The story out there is that we become soldiers because the British ditched us in 1941. Singapore- a colony, reliant on the mighty English. Yet it was our grandmothers who were raped when the Japanese came to invade. So when our teenaged boys bear arms today, it is with salient awareness that we do so because we want Singapore to be free (to be free, ya).
Yet reality could not be more divergent. World War II was the war between the exclusive nation state. Aryan supremacists, Japanese militarism, fascist Italy, Thaification. It was a quest for empire to benefit the people of the nation. Hitler fought for Anchluss and Lebensraum. The Co-Prosperity Sphere was a big farce. Southeast Asian resources were all diverted back to Japan to support the war effort. It was Darwinism in international politics, fought based on the notion of the nation state.

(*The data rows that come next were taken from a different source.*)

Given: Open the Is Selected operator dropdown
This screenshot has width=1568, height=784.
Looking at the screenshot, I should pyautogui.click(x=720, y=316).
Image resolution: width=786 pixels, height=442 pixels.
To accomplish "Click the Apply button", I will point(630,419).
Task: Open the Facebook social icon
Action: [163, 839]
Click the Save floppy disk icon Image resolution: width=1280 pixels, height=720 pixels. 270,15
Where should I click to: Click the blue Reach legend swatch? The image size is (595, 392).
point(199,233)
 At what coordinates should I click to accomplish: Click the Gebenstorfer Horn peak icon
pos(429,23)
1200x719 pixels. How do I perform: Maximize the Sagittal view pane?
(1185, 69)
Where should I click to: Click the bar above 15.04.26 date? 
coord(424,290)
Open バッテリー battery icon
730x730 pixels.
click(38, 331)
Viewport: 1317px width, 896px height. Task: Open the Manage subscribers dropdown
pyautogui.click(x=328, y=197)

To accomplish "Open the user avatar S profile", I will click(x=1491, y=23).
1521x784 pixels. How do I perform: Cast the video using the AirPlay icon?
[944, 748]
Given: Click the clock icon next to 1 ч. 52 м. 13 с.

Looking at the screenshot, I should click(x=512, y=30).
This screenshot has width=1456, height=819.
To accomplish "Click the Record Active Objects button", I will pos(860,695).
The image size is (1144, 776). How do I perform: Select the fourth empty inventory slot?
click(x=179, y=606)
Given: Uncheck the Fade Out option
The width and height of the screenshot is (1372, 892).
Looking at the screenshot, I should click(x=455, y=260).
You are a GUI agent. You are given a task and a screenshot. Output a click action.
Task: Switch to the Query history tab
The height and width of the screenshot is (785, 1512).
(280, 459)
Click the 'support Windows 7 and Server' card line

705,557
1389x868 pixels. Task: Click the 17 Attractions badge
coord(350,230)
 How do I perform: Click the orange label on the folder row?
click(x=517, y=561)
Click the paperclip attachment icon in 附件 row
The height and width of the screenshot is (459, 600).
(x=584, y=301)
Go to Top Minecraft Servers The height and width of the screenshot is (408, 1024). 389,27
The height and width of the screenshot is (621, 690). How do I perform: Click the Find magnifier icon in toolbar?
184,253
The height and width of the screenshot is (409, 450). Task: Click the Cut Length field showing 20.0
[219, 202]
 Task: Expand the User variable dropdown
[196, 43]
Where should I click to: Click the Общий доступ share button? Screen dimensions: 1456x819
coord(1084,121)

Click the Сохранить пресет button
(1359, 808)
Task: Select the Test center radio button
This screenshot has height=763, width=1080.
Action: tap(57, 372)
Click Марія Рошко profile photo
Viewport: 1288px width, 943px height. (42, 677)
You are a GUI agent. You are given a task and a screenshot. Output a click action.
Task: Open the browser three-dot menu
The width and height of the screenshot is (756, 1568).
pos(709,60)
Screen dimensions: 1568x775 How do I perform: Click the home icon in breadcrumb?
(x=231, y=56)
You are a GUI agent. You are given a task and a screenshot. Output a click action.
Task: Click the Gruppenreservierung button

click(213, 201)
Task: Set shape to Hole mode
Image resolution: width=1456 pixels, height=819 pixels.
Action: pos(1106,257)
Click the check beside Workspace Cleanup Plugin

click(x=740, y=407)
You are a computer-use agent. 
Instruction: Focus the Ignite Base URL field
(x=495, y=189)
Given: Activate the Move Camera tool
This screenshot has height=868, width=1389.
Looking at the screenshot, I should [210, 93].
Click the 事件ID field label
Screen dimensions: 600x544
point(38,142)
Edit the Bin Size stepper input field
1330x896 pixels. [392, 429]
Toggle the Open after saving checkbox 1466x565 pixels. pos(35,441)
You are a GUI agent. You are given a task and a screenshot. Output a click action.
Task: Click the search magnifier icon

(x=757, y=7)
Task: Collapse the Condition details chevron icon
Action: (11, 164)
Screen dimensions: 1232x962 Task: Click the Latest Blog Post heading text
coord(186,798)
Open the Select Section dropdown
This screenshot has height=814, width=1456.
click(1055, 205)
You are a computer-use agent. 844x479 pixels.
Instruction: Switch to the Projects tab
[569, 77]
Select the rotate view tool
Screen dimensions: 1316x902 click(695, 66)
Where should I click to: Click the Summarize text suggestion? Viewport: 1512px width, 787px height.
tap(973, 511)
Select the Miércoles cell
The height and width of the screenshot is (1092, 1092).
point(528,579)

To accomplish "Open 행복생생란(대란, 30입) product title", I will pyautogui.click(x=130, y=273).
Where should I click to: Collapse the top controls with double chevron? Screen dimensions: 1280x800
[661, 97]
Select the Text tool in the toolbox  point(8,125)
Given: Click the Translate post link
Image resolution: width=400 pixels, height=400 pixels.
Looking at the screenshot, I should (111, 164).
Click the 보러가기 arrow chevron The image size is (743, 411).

Today, nationalism in Europe is a dirty word. Germany is on the ascent again, booming in the European Union, yet it does not sing über alles in der welt. This notion permeates the German psyche, influencing actual policy. Despite clearly being a member of the Western alliance, Germany abstained from the vote to establish no-fly zones in Libya because it was shunning its militarist, nationalist past. It leads awkwardly in the EU today, because of WWII legacies. European politics today is still shrouded in a cloud of political correctness.
The atmosphere in Asia today could not be more different. Pakistan and India, China and Japan, China and Vietnam, Thailand and Cambodia, Malaysia and Singapore. The lines on the map are drawn in permanent marker, the Asian Schengen highly unrealistic. Yet despite this heightened state of nationalist sentiment (not unlike Europe of the 1930s), war has been largely replaced by diplomacy. An alphabet soup of regional summits, groupings and treaties have showed an Asian commitment to peace despite the deep divisions between each country.
It is thus in this context that Singapore conducts its foreign policy. Asia has as much historical baggage as Europe, ties still as sensitive. Yasukuni visits still trigger massive demonstrations in front of Japanese embassies. Border skirmishes in the past decade are aplenty. In the 21st Century though, the prospect of all-out war is frankly, unpalatable. The Middle East is hardly a model for the Asian renaissance. GDP growth figures remain paramount amongst Asian politicians and war would mess all that up. No, Asian politicians will replace war with diplomacy and live peacefully and (more importantly) wealthily.
Yet diplomacy functioning atop a region rive with historical baggage is difficult. Instead of a convergence in national interests that produced the European Union, ASEAN instead adopts the ASEAN Way, a philosophy that emphasizes similarities and sweeps differences under the carpet. Raison d’etat is distinct from regional integration. Yet these vastly different forces are moving at the same speed. The result is finely-tuned foreign policy and calibrated diplomacy to avoid a massive collision.
This is where our army comes in. Soldiers today don’t take up arms to fight the boogeyman. There is no boogeyman, the Japanese in 1941 no longer exists. Instead what we face is a chessboard with more than a dozen players, none of them trying to capture Kings, but none of them willing to let their bishops go either. Asian diplomacy is a delicate dance.
And without our army, we have no insurance against a chess player who miscalculates. Without our army, we wouldn’t have that many chess pieces in this overcrowded chess board. An effective deterrence allows a wider range of options for effective foreign policy. National service is about securing the concepts of “independence” and “freedom” but it is also more than that. It is about realpolitik, enabling Singapore to navigate the treacherous geopolitical landscape with deeper resolve.
So yes, we become soldiers so that we won’t be invaded again. Yet the impetus for national service is far more complex, and soldiers today should know why we do the things we do.